• Activity
Respond with the count alone after checking every line in the material below for "computer".

• Data supplied

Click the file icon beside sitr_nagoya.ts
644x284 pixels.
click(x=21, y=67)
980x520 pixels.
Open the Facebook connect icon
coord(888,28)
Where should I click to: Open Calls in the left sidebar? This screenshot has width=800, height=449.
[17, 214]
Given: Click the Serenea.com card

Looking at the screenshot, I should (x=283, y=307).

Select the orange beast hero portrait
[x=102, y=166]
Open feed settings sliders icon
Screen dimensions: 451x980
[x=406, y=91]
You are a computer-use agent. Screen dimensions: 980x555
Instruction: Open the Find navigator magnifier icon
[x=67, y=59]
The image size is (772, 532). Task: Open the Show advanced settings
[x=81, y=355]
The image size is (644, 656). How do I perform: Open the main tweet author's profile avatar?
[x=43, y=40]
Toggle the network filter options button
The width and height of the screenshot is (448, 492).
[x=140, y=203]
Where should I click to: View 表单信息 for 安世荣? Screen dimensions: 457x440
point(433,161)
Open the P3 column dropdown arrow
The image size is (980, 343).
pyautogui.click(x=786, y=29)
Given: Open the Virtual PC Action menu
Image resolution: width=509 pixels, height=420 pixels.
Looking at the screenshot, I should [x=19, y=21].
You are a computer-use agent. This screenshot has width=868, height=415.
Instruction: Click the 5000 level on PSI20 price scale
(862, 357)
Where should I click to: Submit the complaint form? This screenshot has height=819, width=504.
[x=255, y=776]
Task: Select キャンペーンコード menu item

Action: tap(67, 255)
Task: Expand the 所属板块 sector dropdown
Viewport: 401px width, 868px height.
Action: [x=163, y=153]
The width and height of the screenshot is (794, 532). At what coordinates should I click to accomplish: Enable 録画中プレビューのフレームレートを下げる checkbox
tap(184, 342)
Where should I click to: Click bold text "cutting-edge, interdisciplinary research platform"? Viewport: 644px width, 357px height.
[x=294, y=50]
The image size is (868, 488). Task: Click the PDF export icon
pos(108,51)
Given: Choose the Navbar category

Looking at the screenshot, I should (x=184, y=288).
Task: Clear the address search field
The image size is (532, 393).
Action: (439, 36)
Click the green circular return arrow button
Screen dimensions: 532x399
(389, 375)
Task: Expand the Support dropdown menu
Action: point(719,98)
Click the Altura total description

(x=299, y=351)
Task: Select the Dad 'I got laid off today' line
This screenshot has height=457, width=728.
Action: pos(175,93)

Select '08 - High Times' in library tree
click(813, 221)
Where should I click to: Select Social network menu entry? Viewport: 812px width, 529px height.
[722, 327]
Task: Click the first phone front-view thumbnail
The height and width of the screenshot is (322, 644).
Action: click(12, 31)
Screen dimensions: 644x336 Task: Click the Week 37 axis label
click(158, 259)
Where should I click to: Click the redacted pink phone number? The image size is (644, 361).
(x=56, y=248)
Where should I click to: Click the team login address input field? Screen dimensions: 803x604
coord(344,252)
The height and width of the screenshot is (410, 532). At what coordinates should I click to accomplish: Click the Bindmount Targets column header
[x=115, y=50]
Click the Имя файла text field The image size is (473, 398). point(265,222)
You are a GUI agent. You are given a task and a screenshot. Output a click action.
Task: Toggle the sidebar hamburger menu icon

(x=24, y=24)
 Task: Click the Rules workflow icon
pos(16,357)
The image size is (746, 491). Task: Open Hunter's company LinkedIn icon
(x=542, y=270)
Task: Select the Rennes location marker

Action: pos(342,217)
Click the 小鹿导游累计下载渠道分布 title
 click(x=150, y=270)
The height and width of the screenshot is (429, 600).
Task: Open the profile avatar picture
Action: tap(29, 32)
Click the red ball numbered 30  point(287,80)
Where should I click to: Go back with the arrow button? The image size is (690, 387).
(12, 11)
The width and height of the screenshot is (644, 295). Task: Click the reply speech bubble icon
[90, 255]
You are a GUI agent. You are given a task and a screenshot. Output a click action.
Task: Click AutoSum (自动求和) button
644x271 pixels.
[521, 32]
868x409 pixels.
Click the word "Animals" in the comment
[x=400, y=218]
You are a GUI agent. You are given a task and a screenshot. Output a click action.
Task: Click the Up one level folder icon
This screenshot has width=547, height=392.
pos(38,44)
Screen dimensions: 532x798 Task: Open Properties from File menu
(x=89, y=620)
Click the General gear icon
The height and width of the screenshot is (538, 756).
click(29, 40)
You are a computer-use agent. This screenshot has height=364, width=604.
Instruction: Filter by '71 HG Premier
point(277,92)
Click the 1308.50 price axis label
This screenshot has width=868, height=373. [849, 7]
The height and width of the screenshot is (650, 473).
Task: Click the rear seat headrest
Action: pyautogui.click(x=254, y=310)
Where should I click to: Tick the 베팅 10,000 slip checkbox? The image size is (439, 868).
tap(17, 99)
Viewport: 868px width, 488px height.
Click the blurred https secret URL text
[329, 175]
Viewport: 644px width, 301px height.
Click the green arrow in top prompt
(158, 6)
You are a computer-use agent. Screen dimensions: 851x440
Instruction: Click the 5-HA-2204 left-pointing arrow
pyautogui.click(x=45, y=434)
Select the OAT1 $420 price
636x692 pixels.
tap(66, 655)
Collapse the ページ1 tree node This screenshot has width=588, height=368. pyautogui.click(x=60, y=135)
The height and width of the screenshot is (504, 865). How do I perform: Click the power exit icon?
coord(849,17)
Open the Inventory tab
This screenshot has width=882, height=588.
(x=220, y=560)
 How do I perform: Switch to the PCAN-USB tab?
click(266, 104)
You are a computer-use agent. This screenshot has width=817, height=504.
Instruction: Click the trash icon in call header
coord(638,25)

• Solution for this task
5